No es, pues, el cuerpo un mero accesorio del alma, pero, al mismo tiempo, debemos percatarnos que la parte más importante de la persona humana es el alma. Esta es la parte inmortal, y es esa inmortalidad del alma la que liberará al cuerpo de la muerte que le es propia. Si pensamos en esto cada vez resultará más claro el absurdo que supone - como sucede profusamente en nuestros días - el afán febril de cuidar el cuerpo: la salud, la fuerza, el deporte, el Confort, dejando sin relieve la importancia del alma. ¡Con cuánta frecuencia el "culto" al cuerpo inclina a pensar que el hombre no trasciende el nivel del caballo, del mulo o del toro!
¿Cómo es el alma?
La maravilla de todo lo que compone nuestro cuerpo produce asombro y admiración: el conjunto que lo integra es obra de una ingeniería maestra.
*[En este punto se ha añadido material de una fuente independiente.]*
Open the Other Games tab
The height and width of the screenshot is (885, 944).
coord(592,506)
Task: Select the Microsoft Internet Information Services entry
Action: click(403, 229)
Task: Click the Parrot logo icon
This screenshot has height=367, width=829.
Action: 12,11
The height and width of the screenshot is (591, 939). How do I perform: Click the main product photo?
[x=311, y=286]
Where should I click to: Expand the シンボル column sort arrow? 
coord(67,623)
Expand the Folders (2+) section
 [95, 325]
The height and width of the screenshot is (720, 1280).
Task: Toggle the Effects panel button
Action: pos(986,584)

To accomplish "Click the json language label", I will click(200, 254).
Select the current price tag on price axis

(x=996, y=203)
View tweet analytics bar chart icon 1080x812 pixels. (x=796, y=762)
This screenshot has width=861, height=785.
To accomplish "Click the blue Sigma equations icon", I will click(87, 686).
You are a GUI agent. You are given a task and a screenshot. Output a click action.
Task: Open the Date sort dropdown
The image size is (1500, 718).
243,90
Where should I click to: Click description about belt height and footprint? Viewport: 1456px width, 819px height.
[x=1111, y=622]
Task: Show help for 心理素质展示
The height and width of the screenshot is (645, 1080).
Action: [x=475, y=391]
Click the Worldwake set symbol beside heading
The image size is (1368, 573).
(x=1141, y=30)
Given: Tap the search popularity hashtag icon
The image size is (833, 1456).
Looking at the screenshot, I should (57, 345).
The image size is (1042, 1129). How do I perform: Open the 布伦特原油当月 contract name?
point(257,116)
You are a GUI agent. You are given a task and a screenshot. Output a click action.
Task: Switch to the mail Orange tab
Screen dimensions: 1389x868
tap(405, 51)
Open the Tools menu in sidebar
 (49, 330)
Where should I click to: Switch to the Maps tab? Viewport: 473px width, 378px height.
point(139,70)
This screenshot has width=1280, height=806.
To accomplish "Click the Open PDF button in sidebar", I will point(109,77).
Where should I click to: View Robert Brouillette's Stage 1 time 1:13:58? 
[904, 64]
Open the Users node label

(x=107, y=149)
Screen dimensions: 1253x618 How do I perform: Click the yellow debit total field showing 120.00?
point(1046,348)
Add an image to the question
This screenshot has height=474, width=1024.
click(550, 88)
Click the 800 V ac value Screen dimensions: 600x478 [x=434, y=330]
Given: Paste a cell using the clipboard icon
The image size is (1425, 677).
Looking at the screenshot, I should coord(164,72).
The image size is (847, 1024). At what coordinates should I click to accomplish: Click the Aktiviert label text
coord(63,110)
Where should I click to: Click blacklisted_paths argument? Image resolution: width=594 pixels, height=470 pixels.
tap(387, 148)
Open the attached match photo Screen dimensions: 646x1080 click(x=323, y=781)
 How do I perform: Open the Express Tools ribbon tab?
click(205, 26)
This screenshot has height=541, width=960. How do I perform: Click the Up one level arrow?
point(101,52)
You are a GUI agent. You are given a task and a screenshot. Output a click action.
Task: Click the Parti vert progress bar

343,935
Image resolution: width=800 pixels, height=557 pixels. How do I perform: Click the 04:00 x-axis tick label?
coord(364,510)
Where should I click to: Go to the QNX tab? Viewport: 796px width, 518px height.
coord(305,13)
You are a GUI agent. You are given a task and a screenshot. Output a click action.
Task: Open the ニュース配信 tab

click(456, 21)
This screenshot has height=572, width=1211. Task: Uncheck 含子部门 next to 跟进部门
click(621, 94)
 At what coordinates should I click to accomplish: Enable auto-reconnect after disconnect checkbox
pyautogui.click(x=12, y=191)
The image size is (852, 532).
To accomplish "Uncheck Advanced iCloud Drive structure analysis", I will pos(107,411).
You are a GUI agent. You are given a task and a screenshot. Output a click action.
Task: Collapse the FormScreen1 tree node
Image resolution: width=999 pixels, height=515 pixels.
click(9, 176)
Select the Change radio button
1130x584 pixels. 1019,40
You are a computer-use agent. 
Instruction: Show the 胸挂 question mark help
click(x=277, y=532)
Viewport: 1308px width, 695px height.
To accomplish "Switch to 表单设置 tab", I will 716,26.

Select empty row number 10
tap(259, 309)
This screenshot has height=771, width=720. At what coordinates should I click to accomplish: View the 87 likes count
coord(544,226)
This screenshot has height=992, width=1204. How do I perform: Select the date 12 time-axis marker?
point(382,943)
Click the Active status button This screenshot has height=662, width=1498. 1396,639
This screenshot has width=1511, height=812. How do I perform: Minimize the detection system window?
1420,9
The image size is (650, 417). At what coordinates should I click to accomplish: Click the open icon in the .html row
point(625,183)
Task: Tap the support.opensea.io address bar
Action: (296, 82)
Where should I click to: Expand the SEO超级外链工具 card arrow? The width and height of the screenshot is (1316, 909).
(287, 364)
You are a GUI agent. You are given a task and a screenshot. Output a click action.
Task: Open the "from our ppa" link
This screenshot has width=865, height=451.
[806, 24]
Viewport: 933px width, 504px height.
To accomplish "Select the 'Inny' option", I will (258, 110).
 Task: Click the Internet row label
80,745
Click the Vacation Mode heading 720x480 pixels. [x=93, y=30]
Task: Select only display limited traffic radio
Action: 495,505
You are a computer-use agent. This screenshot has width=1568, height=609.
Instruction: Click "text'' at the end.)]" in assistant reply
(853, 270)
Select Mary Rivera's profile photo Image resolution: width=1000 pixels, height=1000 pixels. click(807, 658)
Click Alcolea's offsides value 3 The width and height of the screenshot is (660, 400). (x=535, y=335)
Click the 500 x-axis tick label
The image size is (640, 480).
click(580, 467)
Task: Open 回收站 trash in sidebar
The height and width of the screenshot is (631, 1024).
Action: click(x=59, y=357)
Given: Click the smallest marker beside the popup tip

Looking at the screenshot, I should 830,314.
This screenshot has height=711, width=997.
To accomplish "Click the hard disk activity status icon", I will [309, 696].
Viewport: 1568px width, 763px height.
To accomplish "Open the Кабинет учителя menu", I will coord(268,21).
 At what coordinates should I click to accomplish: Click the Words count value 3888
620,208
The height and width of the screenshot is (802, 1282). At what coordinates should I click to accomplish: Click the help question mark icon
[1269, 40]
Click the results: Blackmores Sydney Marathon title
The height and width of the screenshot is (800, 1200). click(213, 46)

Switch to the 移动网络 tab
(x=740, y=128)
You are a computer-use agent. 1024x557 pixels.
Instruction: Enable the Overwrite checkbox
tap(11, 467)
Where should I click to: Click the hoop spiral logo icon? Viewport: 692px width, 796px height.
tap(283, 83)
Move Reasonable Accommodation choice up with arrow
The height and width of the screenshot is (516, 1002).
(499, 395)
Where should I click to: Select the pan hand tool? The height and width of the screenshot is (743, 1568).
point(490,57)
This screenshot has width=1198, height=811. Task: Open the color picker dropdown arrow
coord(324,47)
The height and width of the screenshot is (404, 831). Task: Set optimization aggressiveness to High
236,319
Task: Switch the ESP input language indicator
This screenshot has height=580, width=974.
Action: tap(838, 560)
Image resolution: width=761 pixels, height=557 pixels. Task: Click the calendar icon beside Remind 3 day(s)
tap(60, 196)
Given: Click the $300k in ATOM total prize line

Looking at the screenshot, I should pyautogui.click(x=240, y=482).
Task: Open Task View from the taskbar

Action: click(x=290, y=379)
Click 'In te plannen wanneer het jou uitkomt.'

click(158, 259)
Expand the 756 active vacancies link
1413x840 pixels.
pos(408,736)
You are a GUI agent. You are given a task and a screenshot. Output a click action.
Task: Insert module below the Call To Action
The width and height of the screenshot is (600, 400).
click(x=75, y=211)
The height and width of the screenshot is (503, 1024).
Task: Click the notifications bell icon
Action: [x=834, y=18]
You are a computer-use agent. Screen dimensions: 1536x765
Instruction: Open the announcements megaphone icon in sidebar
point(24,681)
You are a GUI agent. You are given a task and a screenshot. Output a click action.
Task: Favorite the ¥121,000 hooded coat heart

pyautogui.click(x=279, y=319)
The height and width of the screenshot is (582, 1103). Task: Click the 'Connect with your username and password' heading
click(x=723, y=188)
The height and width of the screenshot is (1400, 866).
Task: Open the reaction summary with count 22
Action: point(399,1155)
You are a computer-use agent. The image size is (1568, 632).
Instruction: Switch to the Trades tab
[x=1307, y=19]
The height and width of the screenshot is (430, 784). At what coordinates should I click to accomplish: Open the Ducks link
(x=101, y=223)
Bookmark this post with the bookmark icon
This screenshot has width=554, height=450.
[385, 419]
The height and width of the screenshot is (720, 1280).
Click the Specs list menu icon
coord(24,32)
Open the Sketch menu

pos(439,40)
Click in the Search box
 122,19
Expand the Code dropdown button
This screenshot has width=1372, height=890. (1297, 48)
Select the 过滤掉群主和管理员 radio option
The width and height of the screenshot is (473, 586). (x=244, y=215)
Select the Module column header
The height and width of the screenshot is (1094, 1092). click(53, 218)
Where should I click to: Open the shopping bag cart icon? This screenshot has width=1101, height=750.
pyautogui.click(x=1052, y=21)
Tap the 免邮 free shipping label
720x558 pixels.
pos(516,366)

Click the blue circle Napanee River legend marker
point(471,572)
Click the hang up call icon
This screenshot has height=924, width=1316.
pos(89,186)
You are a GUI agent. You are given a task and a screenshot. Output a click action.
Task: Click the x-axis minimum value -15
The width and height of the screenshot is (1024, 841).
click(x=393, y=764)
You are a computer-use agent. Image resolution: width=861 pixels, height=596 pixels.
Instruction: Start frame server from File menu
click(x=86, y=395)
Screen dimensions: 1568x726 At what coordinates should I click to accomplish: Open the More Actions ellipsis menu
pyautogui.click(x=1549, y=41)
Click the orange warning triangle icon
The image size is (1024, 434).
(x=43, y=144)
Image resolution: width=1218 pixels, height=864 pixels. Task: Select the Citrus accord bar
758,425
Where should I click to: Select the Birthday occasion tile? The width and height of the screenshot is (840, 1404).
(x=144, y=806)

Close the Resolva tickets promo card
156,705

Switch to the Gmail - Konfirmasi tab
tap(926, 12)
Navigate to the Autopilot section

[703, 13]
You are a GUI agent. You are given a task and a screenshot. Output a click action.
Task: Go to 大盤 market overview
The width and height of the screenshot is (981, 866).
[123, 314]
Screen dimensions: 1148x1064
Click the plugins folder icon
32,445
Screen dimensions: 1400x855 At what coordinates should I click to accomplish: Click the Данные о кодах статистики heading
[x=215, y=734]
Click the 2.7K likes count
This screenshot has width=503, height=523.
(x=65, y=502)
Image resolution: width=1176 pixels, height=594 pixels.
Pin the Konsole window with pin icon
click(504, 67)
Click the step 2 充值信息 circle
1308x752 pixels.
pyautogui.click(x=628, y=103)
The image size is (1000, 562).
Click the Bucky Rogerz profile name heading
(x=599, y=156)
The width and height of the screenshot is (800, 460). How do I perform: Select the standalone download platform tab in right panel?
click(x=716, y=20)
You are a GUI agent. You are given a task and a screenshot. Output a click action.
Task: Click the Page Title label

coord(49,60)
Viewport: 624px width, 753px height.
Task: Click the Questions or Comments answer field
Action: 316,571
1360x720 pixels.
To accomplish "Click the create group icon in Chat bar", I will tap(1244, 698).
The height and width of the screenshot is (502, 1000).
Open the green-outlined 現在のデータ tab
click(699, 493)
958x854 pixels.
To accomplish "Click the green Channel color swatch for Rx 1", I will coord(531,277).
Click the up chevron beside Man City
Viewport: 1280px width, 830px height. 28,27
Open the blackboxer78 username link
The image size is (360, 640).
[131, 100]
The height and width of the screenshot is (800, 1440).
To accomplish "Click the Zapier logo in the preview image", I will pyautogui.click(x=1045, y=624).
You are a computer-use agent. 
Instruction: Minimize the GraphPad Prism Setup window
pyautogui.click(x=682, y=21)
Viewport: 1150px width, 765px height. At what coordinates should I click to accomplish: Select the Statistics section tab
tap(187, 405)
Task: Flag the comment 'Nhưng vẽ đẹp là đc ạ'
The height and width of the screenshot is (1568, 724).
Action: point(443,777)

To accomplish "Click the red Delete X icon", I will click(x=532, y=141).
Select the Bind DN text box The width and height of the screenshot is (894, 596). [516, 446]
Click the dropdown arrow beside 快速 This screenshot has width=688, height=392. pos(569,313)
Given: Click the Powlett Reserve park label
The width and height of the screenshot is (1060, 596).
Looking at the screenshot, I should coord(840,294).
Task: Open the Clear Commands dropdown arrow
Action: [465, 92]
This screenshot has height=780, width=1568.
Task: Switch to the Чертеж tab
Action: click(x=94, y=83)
Y, ¿qué decir de nuestra alma, que no refleja procesos orgánicos, que es capaz de pensar, de conmoverse, de llevar a cabo grandes hazañas, de elevarse sobre sus debilidades, de identificarse con su prójimo hasta llegar a dar por él la vida, de asombrarse ante lo pequeño y humillarse ante lo grandioso, de elegir entre los caminos aquel que es el verdadero, de componer una sinfonía y escribir un poema?
Nuestra alma, ¿cómo será?
A pesar de lo cortas que se quedarán nuestras palabras, intentemos decir algo sobre ella. Ya al hablar de la naturaleza de Dios expusimos la naturaleza de los seres espirituales. Un espíritu, veíamos, es un ser inteligente y consiente que no sólo es invisible (como el aire), sino que es absolutamente inmaterial, es decir, que no está hecho de materia. Un espíritu no tiene moléculas, ni hay electrones en el alma.
Un espíritu no se puede medir; no tiene tamaño ni peso. Por esta razón el alma entera puede estar en todas y cada una de las partes del cuerpo al mismo tiempo; no está una parte en la cabeza, otra en el corazón y otra en el pie. Si me amputan la mano en una operación quirúrgica, no pierdo una parte del alma. Simplemente, mi alma ya no está en lo que no es más que una antigua parte de mi cuerpo vivo. Y al morir, cuando mi cuerpo esté a tal grado perjudicado por la enfermedad o las heridas que no pueda continuar su función, mi alma lo abandona y se me declarará muerto. Pero el alma no muere. Al ser absolutamente inmaterial (no está integrada por nada corruptible), nada hay en ella que pueda ser dañado, nada que pueda corromperse. Al no constar de partes, no tiene elementos básicos en qué poder dividirse, no tiene modo de poder disociarse o dejar de ser lo que es, de disgregarse.
Por el alma decimos que Dios nos ha hecho a su imagen y semejanza. Es verdad que nuestro cuerpo, como todo el universo físico, refleja el poder y la sabiduría divinos, pero nuestra alma es un retrato del Hacedor de modo especialísimo. Es un retrato pequeño y bastante imperfecto, pero imagen al fin, de ese Espíritu infinitamente perfecto que es Dios. Nuestra inteligencia, por la que conocemos y comprendemos verdades, razonamos y deducimos nuevas verdades y hacemos juicios sobre el bien y el mal, refleja la suma e infinita inteligencia de Dios. Nuestra libre voluntad, por la que deliberadamente optamos por una cosa u otra, es una semejanza de la omnímoda libertad que Dios posee; y, por supuesto, nuestra inmortalidad es un destello de la divina eternidad.
De esto se desprende un corolario de enorme importancia: ya que la vida íntima de Dios consiste en conocerse a Sí mismo (Dios Hijo) y amarse a Sí mismo (Dios Espíritu Santo), tanto más nos aproximamos a la divina Imagen cuanto más utilizamos nuestra inteligencia en conocer a Dios, y cuanto más dirigimos nuestra libre voluntad para amarlo. Conociéndolo y amándolo vivimos - aunque sea tan sorprendente saberlo - la vida íntima de Dios, la corriente de vida intratrinitaria que nos colmará en el cielo.